Many artists also say that figurative art is preferred in Australia, with Helen Eager noting how, “Australia has a very narrative history and so abstraction has always been on the outside”. It may have been interesting to explore this history further, especially to better understand abstraction today when many included artists, such as Lauren O’Connor, Louise Gresswell and Emily Ferretti, among others, are calling for a less masculine, gentler abstraction that’s spiritual and nourishing — which seems to define many painters right now.

Instead, Creswell Bell has centred the artists’ process in what is an undeniably visually spectacular book. I will always defend such books as aesthetic objects in themselves, as something to communally peruse and a statement of one’s interests (although this later point can be co-opted as consumerist aestheticisation of our personalities). I became interested in art, as a child in Brisbane, because of books such as Australian Abstract. Bell clearly embraces the moral that “art is for anyone” and genuinely communicates this with care.

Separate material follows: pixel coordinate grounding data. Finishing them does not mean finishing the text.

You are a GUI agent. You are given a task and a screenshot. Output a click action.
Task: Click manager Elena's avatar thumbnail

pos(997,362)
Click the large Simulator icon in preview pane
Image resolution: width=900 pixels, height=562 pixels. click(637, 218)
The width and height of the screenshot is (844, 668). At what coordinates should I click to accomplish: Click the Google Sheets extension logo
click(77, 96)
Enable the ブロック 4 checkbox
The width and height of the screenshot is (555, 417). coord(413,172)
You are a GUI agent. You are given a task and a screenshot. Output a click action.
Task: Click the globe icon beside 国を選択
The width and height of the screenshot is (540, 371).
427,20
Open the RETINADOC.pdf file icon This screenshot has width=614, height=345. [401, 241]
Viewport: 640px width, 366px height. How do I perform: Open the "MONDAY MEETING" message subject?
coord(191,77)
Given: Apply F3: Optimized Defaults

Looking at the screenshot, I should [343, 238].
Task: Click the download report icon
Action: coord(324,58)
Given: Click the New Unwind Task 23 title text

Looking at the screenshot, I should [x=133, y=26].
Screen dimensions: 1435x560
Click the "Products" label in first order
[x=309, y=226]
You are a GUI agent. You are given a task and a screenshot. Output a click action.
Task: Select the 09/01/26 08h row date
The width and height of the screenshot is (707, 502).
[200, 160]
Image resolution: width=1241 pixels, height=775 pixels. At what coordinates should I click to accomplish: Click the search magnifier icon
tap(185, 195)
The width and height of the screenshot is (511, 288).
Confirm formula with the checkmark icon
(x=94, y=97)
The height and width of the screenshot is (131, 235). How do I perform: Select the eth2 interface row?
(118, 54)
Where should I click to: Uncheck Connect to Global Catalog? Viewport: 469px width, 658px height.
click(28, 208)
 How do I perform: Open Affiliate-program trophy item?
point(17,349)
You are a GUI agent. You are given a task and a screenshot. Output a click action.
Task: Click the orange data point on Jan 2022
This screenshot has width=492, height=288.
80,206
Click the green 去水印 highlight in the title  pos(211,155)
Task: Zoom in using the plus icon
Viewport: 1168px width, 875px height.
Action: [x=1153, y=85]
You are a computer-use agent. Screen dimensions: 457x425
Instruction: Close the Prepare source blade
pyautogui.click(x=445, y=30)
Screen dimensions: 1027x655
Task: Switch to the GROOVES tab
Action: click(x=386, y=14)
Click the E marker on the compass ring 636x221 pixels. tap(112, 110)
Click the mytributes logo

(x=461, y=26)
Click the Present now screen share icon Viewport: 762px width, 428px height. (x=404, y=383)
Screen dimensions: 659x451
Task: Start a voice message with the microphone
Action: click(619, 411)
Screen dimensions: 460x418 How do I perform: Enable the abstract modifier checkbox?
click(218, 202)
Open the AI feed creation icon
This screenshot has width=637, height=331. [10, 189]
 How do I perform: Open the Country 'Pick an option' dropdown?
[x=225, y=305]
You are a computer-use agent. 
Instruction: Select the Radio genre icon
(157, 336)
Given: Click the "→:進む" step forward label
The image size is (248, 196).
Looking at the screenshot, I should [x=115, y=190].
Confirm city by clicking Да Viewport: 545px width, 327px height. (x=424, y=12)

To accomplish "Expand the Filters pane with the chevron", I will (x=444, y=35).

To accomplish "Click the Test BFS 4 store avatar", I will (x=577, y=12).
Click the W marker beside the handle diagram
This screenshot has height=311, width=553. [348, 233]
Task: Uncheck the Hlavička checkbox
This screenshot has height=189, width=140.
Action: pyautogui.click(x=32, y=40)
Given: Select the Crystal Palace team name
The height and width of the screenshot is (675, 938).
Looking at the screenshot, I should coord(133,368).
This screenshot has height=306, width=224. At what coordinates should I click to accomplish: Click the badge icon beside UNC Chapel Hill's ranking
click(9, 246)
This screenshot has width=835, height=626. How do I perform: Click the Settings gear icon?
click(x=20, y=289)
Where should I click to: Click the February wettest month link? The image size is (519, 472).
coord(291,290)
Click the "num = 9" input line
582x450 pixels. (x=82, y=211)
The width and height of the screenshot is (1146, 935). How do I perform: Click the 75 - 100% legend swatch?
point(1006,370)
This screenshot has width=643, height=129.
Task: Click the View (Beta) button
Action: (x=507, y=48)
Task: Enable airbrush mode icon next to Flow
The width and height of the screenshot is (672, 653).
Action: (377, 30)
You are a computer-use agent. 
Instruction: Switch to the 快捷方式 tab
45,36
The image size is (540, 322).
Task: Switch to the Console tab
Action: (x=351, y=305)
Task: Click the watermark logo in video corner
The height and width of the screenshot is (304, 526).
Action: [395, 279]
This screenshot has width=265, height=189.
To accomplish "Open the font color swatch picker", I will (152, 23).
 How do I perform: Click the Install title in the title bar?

Today Australian arts publishing seems split between books such as Australian Abstract (this book is one of five by Creswell Bell exploring a certain aesthetic theme) and overly academic tomes, disregarding an in-between literary space. This is internationally filled by the conceptualised yet accessible writing of people such as Olivia Laing and Jennifer Higgie, who weave together interpretation, artistic practice and art history. Perhaps Australian publishers aren’t willing to take the risk.